Ding an Sich

Laut Rudolf Steiner kann ein Kant’sches Ding an Sich nicht sein, da alles – alle Dinglichkeit gleich welcher Stufe – noch im Sehen des Wahrnehmenden ist und so auch im Höheren aposteriorisches Perzeptionserzeugnis bleibt. Denn auch die höhere Wahrnehmung (das feinstoffliche Sehen) schafft sich die ihr passenden – höheren – Dinge, man denke hier an die psychische Qualität des Jenseitigen, das in seiner Bildlichkeit durchaus durch das Bewußtsein geprägt erscheint.
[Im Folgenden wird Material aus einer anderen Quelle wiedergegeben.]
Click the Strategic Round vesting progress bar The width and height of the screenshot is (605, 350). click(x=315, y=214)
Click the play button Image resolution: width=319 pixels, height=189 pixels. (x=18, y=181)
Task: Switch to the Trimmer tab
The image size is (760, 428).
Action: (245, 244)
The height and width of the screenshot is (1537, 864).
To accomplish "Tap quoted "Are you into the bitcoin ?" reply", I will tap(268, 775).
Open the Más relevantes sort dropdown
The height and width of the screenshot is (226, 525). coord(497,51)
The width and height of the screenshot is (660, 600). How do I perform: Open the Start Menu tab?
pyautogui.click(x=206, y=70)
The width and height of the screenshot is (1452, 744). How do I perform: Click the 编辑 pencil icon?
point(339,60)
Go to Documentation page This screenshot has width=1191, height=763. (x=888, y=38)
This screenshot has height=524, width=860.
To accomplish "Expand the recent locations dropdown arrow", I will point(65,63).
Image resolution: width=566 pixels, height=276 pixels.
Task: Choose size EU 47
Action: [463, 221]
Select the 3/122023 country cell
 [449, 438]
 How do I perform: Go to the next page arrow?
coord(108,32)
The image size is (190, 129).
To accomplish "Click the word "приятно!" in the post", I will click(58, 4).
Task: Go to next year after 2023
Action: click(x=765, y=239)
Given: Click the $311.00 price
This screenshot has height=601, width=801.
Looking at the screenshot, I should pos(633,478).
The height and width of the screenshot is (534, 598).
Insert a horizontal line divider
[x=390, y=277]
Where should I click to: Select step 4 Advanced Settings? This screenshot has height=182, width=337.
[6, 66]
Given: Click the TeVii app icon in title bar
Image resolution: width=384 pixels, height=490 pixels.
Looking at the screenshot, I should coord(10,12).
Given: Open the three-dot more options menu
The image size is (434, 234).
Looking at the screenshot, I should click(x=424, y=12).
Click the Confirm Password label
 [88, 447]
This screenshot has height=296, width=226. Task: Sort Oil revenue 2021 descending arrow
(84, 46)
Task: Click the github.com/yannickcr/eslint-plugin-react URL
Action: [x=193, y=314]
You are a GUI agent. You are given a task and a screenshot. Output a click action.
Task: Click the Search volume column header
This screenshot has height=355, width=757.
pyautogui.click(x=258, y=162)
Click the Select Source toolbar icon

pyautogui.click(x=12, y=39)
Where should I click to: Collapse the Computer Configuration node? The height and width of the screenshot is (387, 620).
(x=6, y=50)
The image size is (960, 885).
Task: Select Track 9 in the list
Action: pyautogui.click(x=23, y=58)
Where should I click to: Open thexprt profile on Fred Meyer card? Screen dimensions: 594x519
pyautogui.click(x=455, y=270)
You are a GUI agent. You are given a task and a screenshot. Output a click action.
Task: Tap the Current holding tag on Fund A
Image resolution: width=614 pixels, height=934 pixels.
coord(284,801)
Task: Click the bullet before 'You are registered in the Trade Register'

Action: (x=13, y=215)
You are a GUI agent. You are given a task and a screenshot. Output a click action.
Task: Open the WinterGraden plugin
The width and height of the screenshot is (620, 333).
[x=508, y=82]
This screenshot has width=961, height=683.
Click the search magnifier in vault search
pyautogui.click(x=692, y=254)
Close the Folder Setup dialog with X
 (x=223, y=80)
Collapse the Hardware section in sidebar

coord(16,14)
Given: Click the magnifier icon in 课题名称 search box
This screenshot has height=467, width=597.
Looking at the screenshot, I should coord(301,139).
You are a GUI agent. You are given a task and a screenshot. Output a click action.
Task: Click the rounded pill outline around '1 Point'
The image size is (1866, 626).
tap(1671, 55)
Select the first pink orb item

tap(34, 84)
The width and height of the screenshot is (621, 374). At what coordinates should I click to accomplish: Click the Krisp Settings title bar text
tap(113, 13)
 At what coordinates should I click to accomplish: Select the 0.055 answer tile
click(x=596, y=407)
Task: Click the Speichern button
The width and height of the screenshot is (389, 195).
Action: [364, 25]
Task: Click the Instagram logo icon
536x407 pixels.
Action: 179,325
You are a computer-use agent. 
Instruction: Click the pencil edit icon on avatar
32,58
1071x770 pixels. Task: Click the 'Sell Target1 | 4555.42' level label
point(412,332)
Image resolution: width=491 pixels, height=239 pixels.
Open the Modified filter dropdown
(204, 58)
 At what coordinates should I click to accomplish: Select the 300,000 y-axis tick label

Überhaupt ist ein Außen prinzipiell ja nur solange erkennbar, wie die Subjekt-Objekt Korrelation nicht gänzlich zur Aufhebung kommt.

Zitat: “Der Gedanke des Dinges an sich bezeichnet hier nur eine Verlagerung dieser Evidenzgrenze in eine höhere Ebene, da das objektbildende Sehen zuletzt ein Sehen der höchsten und einzigen Identität werden muß. Folgt man aber dem Menschen – als einem ebenso perzeptionell hervorgebrachten Ens – über sich selbst hinaus, so muß er zum Beobachter werden, der die Grenzen des Wesens des Vorfindlichen mit seiner steigenden Möglichkeit schritthaltend weiter verschiebt, bis er zuletzt in diesem Prozeß nur das aufsteigende Eine und seine Bilder erkennt, die zur Entbildlichung und Einsheit kommen und ihn so seiner vermeintlich begrenzten Entität enthebend zum einzigen Selbst bilden.
Angelus Silesius sagt:
‘Wohl dem, der solche Münz in reiner Leinwand trägt.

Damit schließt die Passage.